3. Il résulte également de la circulaire MENE2214583C du ministre de l'éducation nationale et de la jeunesse du 21 septembre 2022 que les revenus de l'année en cours ne pouvant pas être pris en considération au titre des bourses, la prise en compte de la dégradation de la situation économique d'une famille depuis le début de l'année en cours relève d'une aide au titre des fonds sociaux. En application de l'annexe 7 de cette circulaire, le plafond de ressources ouvrant droit à l'attribution d'une bourse nationale de lycée pour l'année scolaire 2022/2023 s'élève à 20 475 euros pour une famille comprenant deux enfants à charge.

4. Il ressort des pièces du dossier que pour procéder à l'examen du droit à bourse de la fille de Mme D, le directeur académique des services de l'éducation nationale a retenu un revenu fiscal de référence non contesté de 20 797 euros pour l'année 2021 et deux enfants à charge, et a considéré que l'intéressée dépassait le plafond de ressources fixé à 20 475 euros pour une famille composée de deux enfants.
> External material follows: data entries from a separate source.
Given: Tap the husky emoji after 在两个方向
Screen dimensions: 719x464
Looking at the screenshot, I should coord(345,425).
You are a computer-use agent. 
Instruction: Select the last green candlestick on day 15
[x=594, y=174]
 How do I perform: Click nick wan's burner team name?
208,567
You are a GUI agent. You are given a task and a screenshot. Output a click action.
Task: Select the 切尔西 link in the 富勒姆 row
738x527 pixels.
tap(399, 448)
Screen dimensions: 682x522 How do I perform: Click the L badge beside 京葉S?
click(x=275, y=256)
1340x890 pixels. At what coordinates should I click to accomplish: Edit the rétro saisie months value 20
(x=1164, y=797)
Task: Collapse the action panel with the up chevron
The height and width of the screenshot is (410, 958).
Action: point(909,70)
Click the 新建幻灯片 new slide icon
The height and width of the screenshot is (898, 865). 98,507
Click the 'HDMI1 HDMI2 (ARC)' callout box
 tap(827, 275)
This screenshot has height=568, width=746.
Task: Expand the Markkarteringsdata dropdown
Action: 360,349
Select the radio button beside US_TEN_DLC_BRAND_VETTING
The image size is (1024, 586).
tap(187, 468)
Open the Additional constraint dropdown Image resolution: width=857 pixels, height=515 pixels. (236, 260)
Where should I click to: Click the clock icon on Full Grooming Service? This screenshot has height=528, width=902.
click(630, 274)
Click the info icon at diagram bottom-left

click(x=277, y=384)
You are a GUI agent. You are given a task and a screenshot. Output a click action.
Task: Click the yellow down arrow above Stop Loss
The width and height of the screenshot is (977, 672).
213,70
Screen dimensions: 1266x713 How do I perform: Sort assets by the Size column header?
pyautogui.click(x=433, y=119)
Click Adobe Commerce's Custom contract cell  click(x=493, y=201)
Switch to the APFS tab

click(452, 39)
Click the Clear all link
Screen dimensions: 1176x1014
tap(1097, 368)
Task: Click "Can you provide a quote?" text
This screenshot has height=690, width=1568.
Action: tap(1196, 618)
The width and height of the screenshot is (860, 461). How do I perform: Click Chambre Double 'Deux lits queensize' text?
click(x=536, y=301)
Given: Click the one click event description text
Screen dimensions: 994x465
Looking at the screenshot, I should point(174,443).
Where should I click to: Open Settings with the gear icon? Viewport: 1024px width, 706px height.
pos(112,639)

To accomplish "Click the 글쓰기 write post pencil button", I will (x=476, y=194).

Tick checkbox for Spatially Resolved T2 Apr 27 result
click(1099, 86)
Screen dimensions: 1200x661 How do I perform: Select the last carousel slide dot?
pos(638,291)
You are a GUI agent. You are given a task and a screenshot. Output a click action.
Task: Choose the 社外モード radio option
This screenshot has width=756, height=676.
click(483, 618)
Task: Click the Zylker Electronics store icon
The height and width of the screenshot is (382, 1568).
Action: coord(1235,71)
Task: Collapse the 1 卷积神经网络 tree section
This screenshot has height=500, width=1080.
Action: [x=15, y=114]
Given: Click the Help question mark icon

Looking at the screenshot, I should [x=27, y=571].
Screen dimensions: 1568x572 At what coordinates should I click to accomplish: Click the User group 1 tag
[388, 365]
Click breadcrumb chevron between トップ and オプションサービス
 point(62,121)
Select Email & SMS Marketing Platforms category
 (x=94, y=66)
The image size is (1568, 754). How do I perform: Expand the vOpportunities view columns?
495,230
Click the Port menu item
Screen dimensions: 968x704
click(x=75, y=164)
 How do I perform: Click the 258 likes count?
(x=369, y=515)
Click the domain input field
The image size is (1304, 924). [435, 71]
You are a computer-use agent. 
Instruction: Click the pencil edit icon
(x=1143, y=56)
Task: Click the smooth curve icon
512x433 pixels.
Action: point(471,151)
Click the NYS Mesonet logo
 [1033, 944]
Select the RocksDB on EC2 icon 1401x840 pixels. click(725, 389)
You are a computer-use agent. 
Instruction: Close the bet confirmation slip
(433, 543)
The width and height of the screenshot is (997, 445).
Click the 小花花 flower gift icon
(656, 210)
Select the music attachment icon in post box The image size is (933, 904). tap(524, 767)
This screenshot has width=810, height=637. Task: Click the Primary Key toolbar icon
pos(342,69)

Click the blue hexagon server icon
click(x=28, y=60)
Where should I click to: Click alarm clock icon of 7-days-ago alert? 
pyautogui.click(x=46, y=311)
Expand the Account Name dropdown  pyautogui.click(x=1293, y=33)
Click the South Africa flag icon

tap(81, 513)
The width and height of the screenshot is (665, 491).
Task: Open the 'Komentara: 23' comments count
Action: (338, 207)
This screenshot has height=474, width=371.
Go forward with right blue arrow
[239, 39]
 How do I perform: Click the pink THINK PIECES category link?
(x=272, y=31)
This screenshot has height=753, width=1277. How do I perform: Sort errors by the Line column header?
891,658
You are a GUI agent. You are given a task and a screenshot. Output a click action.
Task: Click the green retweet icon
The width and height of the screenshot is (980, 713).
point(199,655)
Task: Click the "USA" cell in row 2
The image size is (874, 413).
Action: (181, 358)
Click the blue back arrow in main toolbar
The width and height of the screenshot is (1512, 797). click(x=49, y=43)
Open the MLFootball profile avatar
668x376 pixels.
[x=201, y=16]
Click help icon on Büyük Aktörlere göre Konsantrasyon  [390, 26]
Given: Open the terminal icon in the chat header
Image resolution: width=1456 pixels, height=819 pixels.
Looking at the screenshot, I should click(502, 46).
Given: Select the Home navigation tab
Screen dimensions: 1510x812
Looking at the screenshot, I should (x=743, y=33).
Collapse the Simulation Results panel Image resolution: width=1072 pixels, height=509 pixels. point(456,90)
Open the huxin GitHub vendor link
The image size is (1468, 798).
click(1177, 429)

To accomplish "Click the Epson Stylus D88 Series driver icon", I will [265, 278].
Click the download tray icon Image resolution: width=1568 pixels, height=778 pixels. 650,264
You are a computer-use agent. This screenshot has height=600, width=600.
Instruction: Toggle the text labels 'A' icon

Si la requérante soutient que sa situation financière a évolué défavorablement au cours de l'année 2022, en raison, notamment, de la cessation de son activité professionnelle, une telle situation, pour regrettable qu'elle soit, est sans incidence sur la légalité de la décision prise, le droit à bourse devant s'apprécier en tenant compte des ressources de la dernière année civile précédant la demande, soit en l'espèce l'année 2021. Dans ces conditions, et alors même que les ressources de Mme D ne dépassent le plafond qu'à hauteur de 322 euros et que sa fille a obtenu la mention très bien au brevet, elle n'est pas fondée à demander l'annulation de la décision contestée, qui retient à juste titre que les conditions réglementaires d'octroi d'une bourse ne sont pas remplies.

5. Il résulte de ce qui précède que Mme D n'est pas fondée à demander l'annulation de la décision du 22 novembre 2022 par laquelle la rectrice de l'académie de Martinique, statuant sur son recours administratif préalable obligatoire, a confirmé le rejet de sa demande de bourse nationale d'études du second degré de lycée pour sa fille B, au titre de l'année scolaire 2022/2023. Le présent jugement ne fait toutefois pas obstacle à ce que Mme D sollicite auprès du chef d'établissement le bénéfice d'une aide exceptionnelle au titre du fonds social lycéen.

D E C I D E :

Article 1er : La requête de Mme D est rejetée.

Article 2 : Le présent jugement sera notifié à Mme C D et à la rectrice de l'académie de Martinique.

Délibéré après l'audience du 7 décembre 2023, à laquelle siégeaient :

M. Laso, président,

M. de Palmaert, premier conseiller,

Mme Monnier-Besombes, conseillère.

Rendu public par mise à disposition au greffe le 21 décembre 2023.

La rapporteure,

A. Monnier-BesombesLe président,

J.-M. Laso

La greffière,

M. A

La République mande et ordonne au ministre de l'éducation nationale et de la jeunesse en ce qui le concerne ou à tous commissaires de justice à ce requis en ce qui concerne les voies de droit commun, contre les parties privées, de pourvoir à l'exécution de la présente décision.